Work request - Only a number is expected: how many lines in these records mention the word "agent"?

Entries shown -
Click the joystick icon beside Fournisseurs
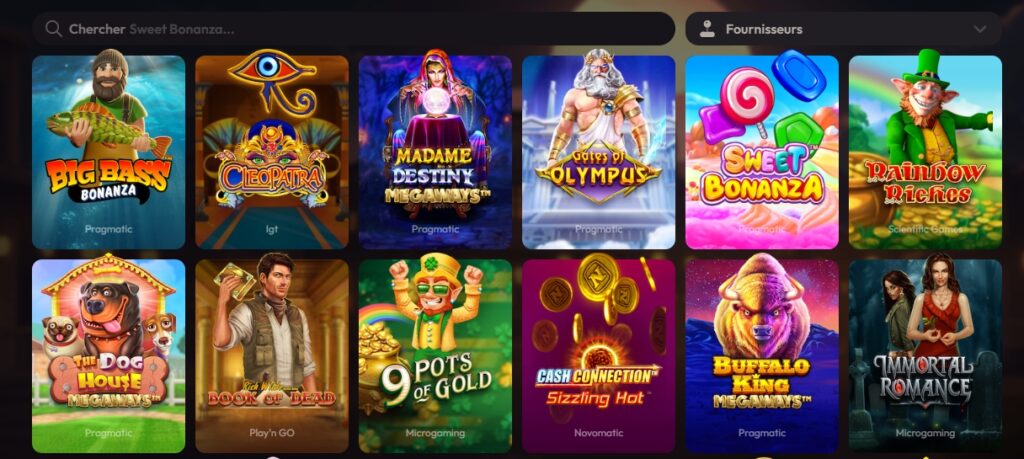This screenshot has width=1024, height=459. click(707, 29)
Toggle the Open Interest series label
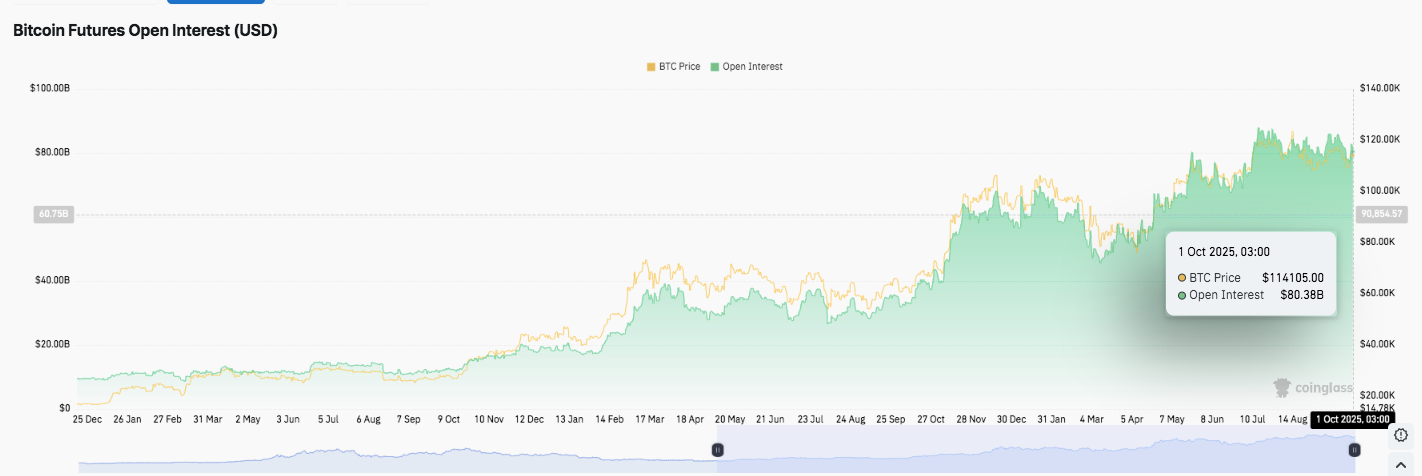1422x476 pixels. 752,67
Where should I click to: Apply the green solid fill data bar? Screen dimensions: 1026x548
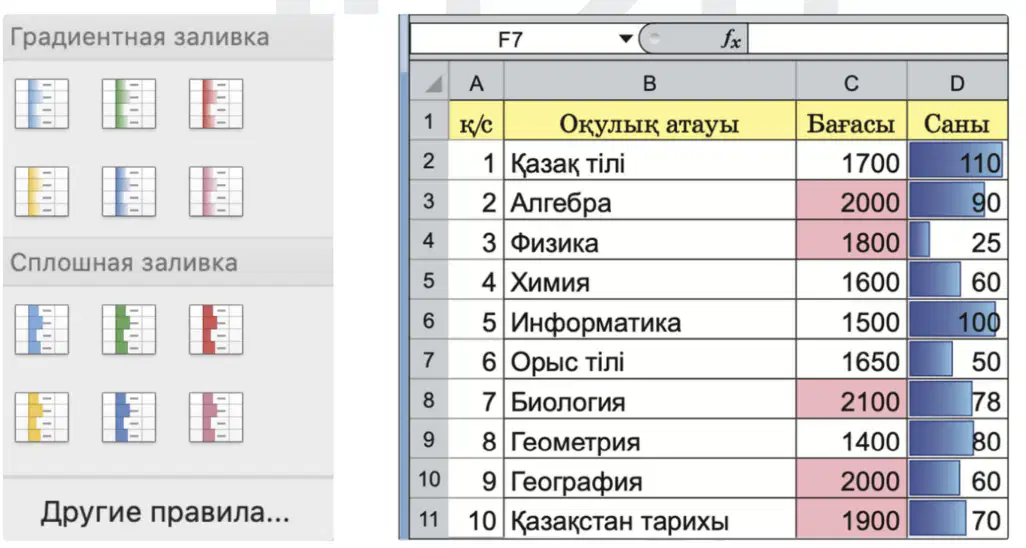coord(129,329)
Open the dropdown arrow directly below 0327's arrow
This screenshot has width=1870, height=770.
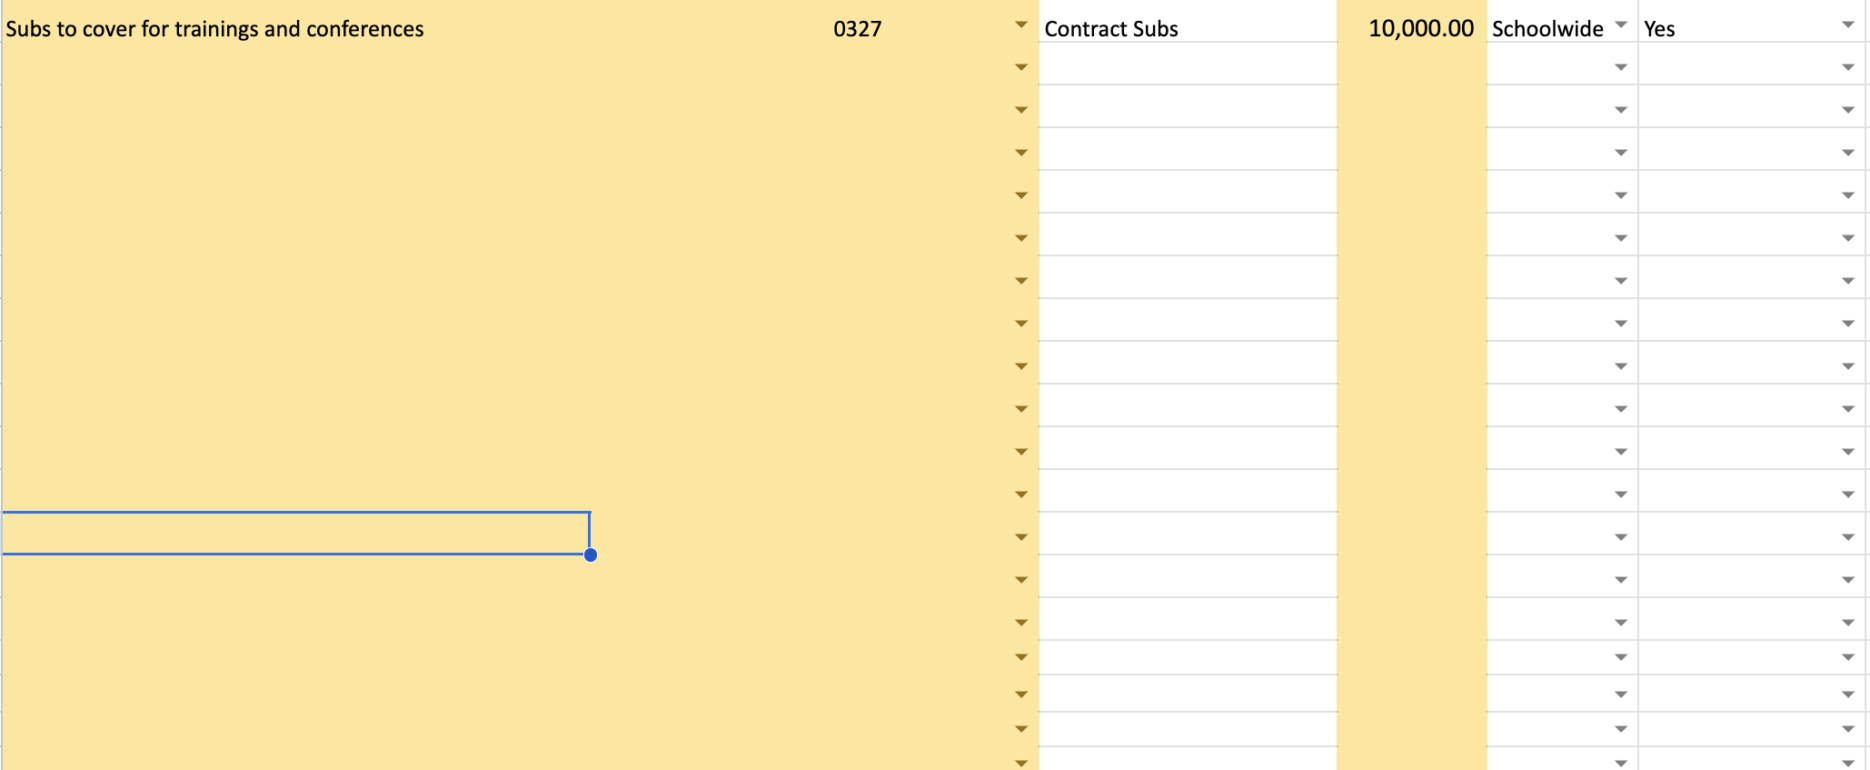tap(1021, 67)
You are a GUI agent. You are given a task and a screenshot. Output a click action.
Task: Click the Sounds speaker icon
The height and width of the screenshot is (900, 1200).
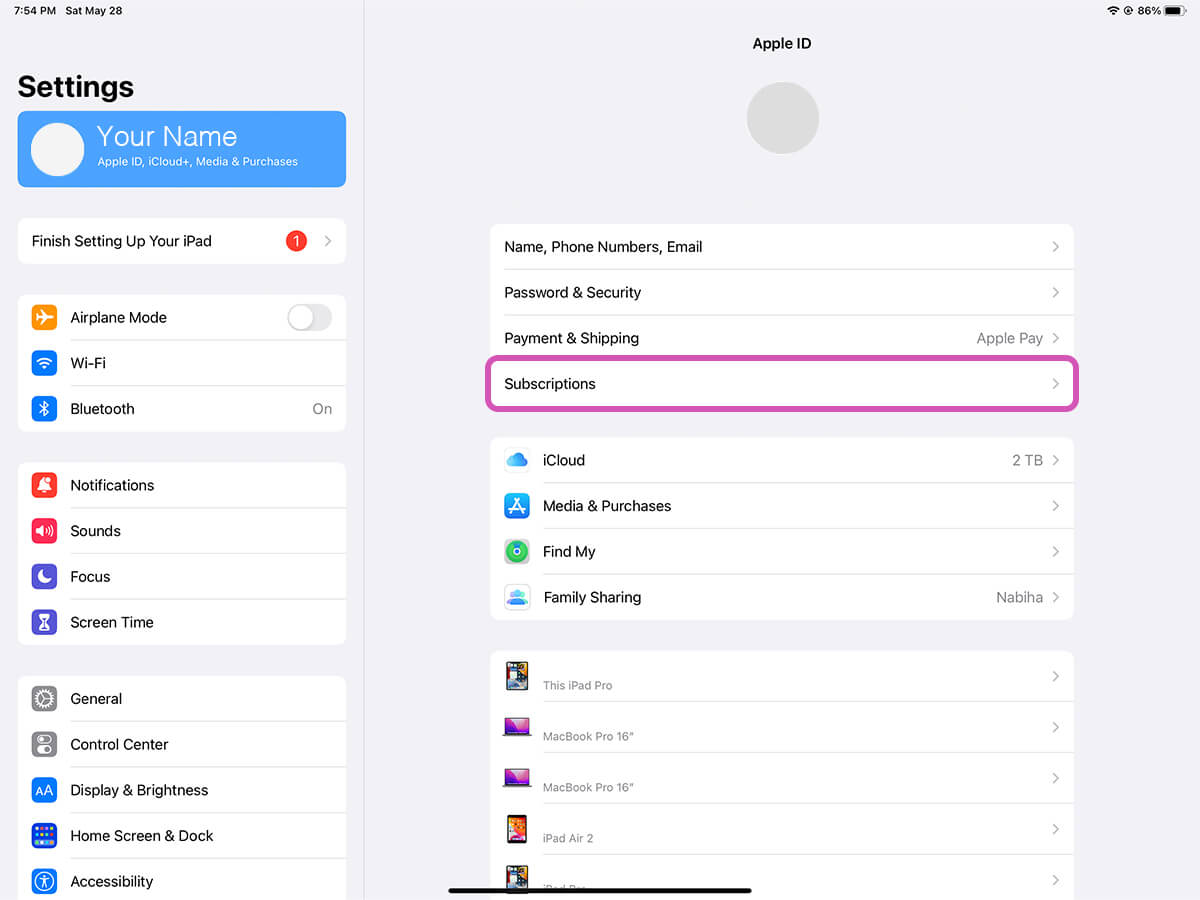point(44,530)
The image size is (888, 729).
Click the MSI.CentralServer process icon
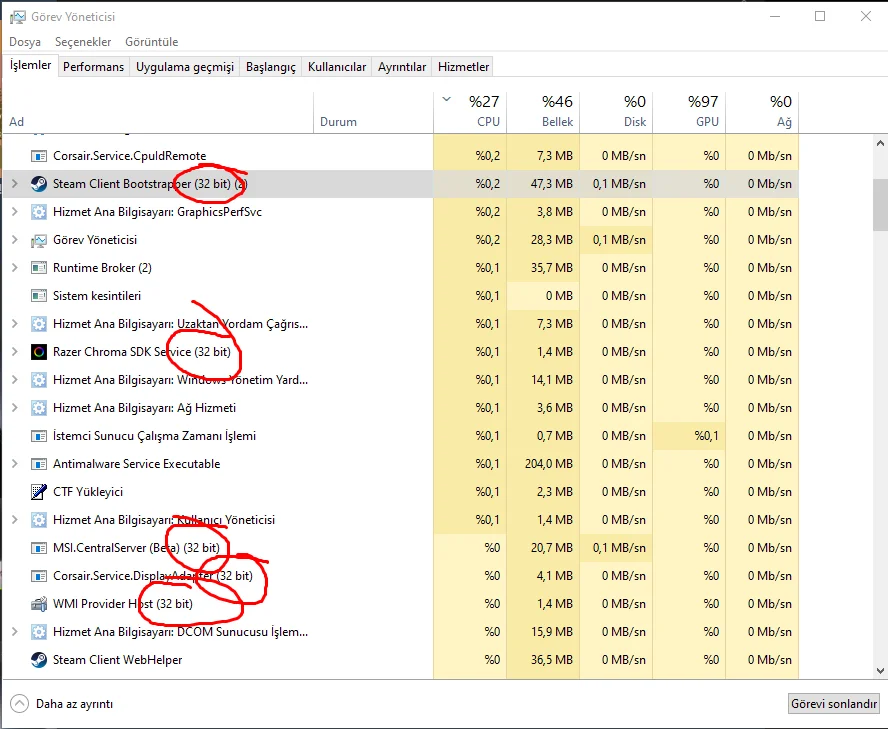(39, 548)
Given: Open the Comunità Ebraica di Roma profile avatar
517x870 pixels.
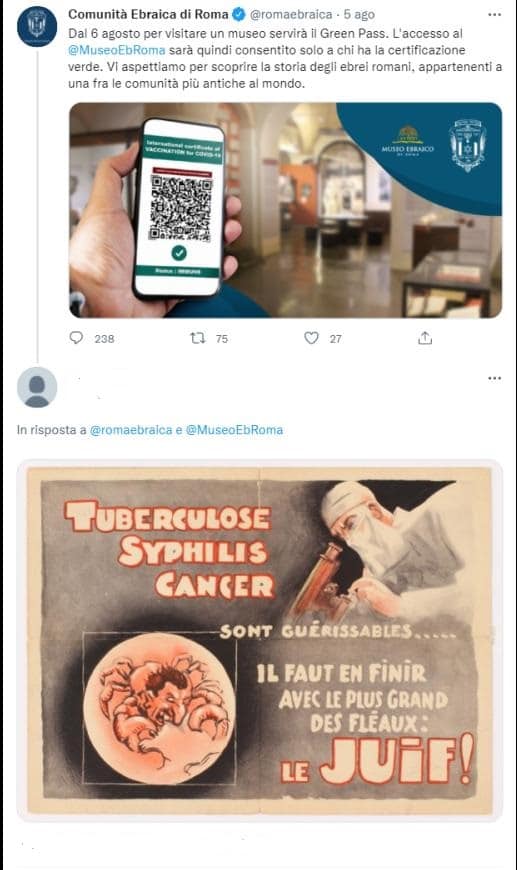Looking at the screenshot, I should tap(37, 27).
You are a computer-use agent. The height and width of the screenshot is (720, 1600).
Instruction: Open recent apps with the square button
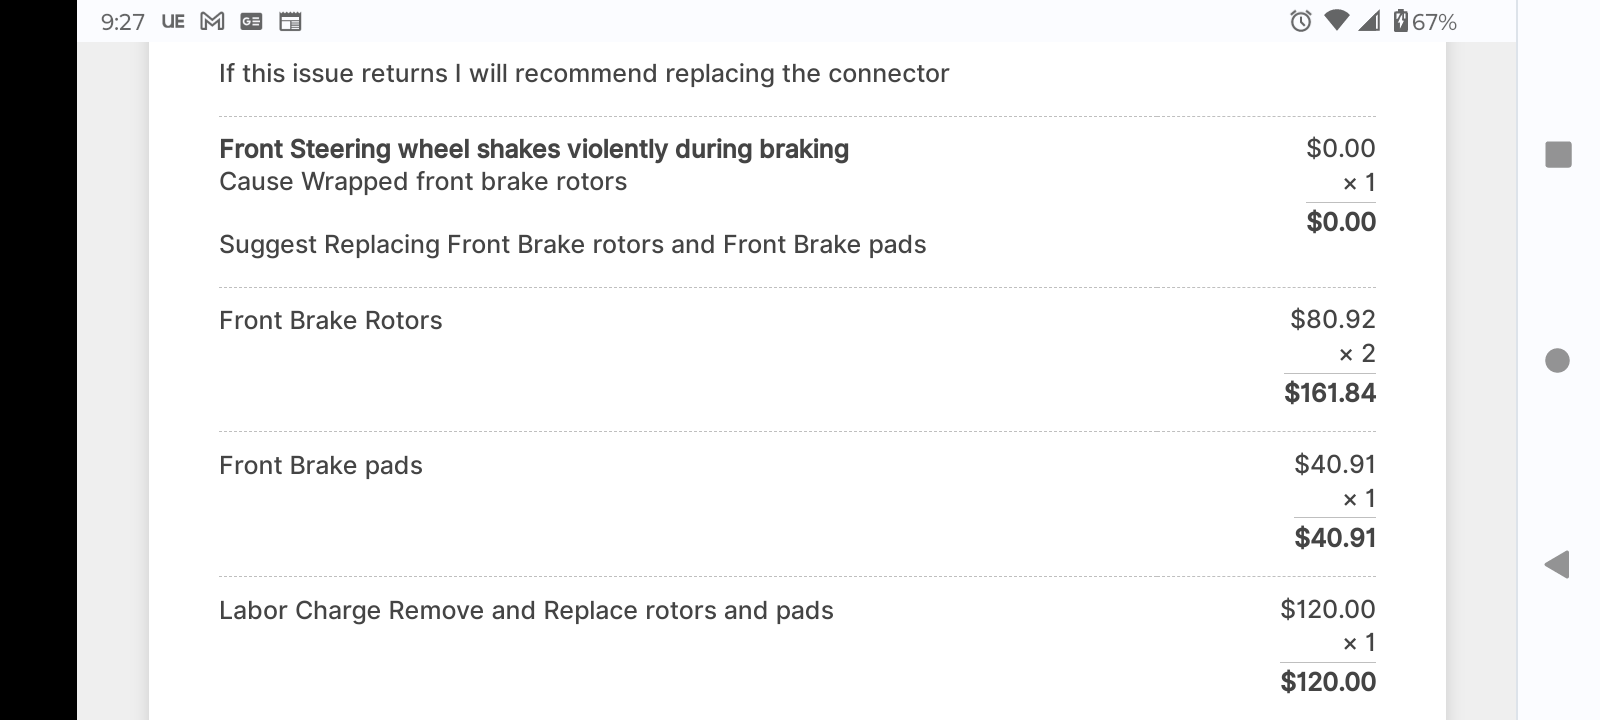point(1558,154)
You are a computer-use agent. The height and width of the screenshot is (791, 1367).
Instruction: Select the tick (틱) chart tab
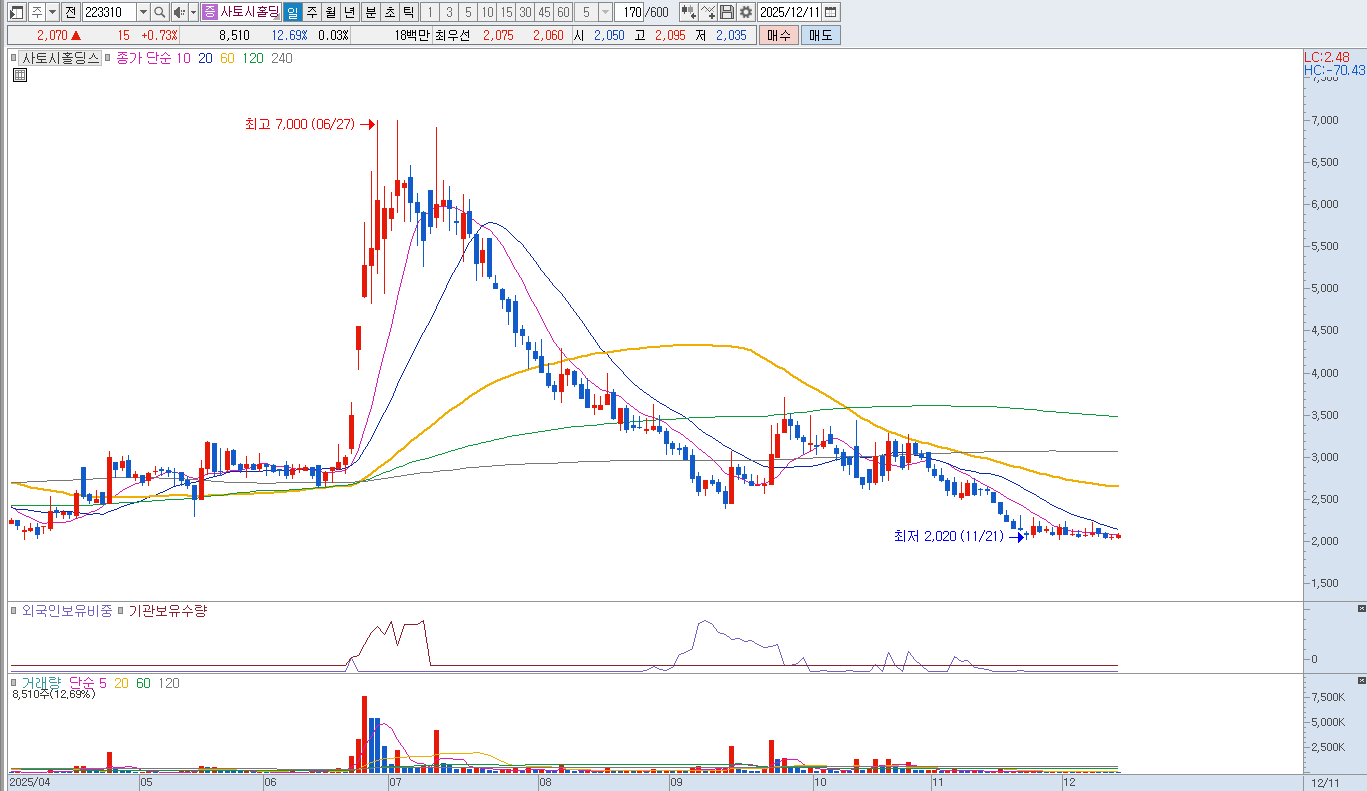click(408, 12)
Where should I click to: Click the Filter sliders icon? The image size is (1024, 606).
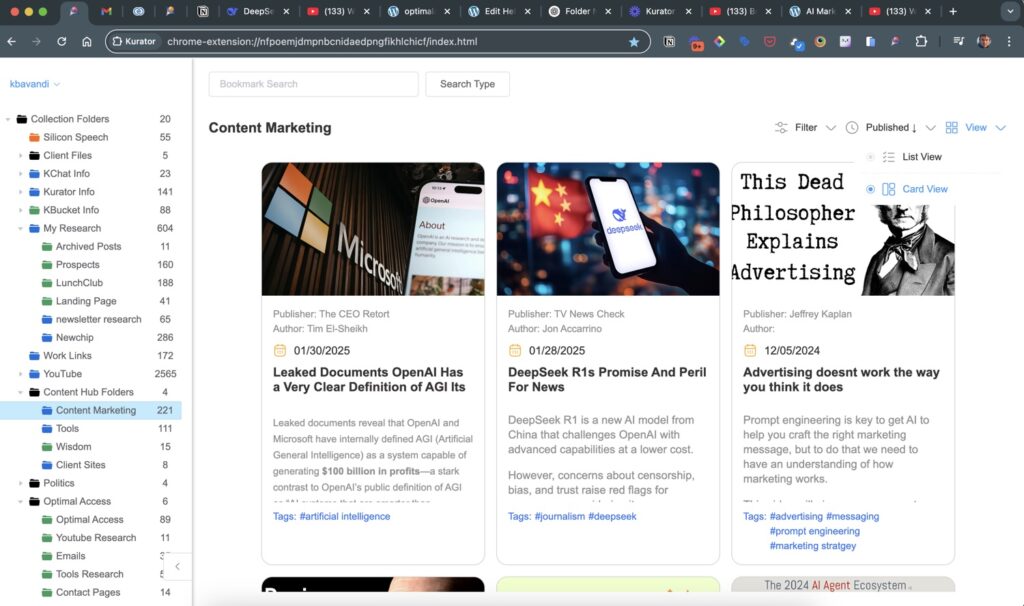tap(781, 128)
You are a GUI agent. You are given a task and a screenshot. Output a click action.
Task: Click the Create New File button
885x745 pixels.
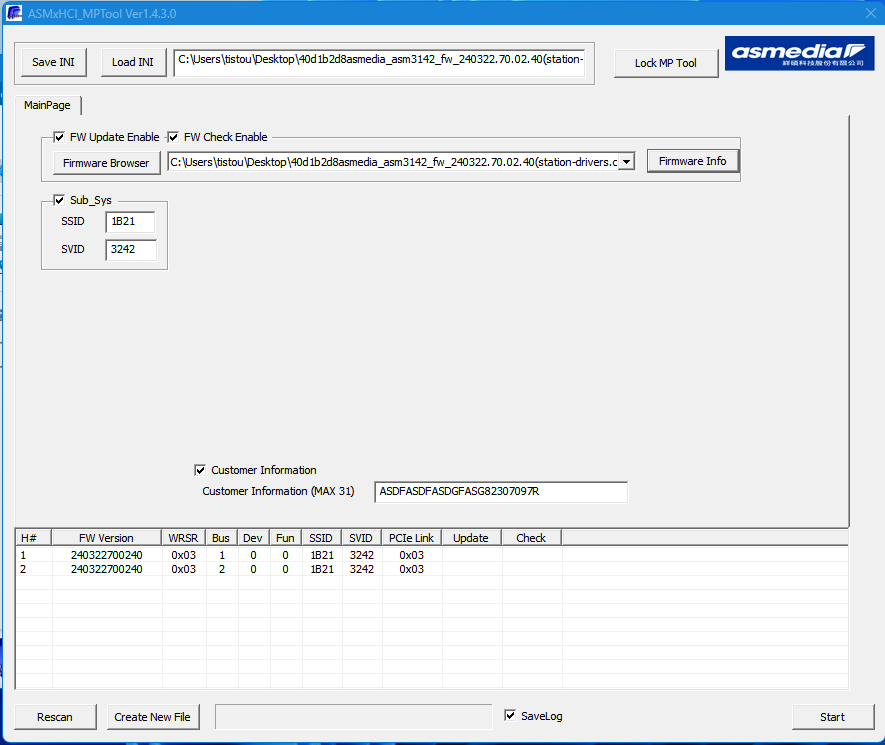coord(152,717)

The answer - 4